Infatti Ainsworth e colleghi, in base ad alcuni indicatori significativi emersi dal metodo della Strange Situation (che si basa sull’osservazione e la codifica del comportamento del bambino, in una situazione sperimentale che prevede la presenza, l’allontanamento e il ritorno sia del genitore che di una figura estranea) distinguono quattro fondamentali tipo di adattamento:
- Pattern A: attaccamento evitante. Caratterizza i bambini che durante il primo anno di vita hanno sperimentato un rapporto con una figura di attaccamento insensibile ai loro segnali e rifiutante sul piano del contatto fisico. Stabiliscono un legame che, per le modalità di risposta alla separazione e alla riunione con il genitore, viene detto evitante. Non sembrano avere fiducia in un’adeguata risposta e mostrano sia distacco che evitamento della vicinanza e del contatto.

## [Cosa fare]
- 1) Quanti tipi fondamentali di adattamento distinguono Ainsworth e colleghi nel brano sull'attaccamento?
- 2) Riprendi il brano sull'attaccamento e proseguilo dopo l'ultima frase riportata.
I dati riportati più avanti non hanno relazione con il brano sull'attaccamento.

## [Dati mostrati]
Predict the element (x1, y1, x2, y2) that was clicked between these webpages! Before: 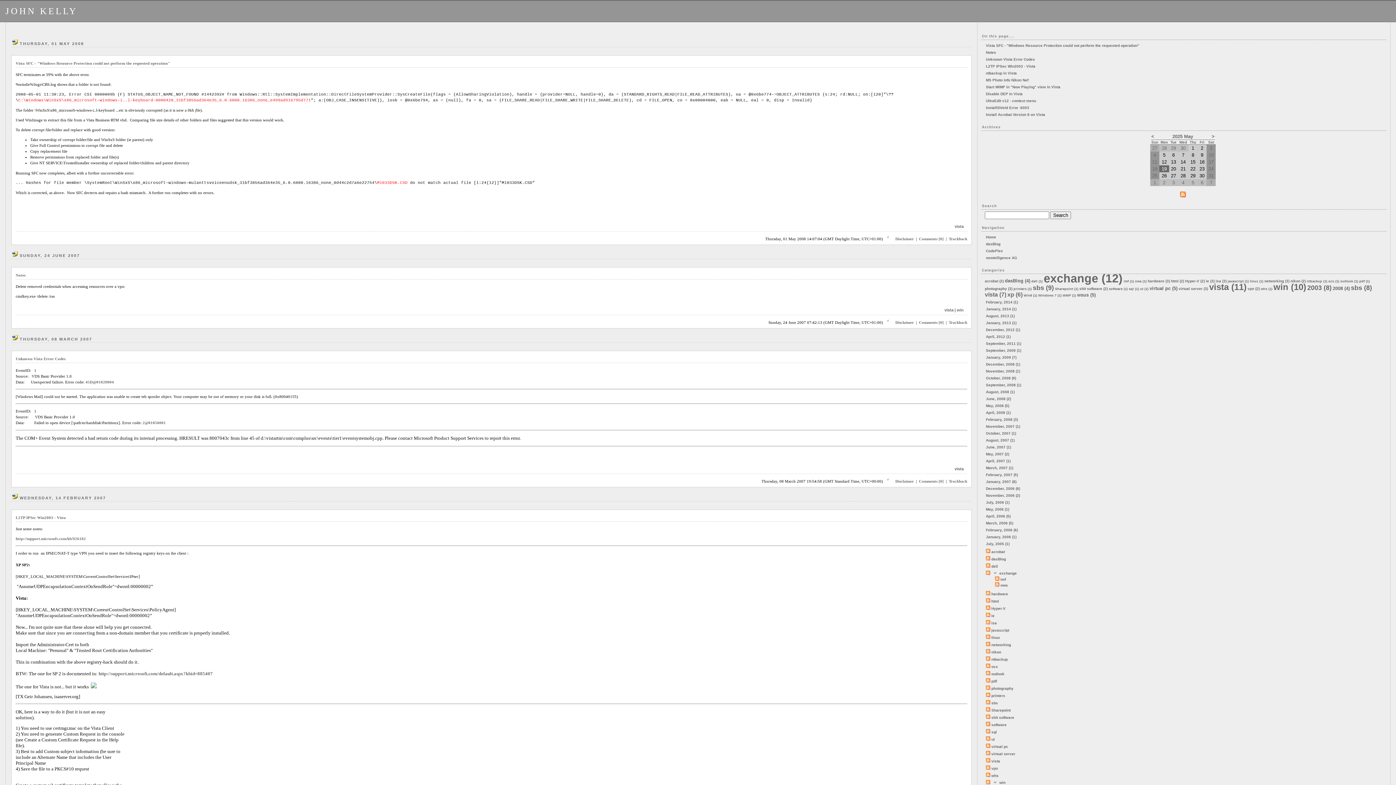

## [Risposte]
- 1) Quattro.

- 2)
- Pattern B: attaccamento sicuro. Caratterizza i bambini che hanno avuto genitori sensibili ai segnali di sconforto e disagio. Sono capaci di equilibrare il comportamento esplorativo con quello di attaccamento. Confidando nella responsività del genitore durante le situazioni di stress e di paura, mantengono una sicurezza interna positiva e stabile.
- Pattern C: attaccamento insicuro ansioso ambivalente. Questi bambini, durante i primi mesi di vita, hanno avuto un caregiver imprevedibile nelle risposte, affettuoso su bisogno proprio e rifiutante su sollecitazione del figlio. Sono incerti circa la disponibilità del genitore a fornire aiuto e protezione, tanto che non riescono ad utilizzarne la figura di attaccamento come base sicura da cui partire per esplorare l’ambiente. Durante la separazione esprimono evidenti segni di stress e angoscia, che non vengono placati facilmente dal suo ritorno, rispetto al quale manifestano una chiara ambivalenza.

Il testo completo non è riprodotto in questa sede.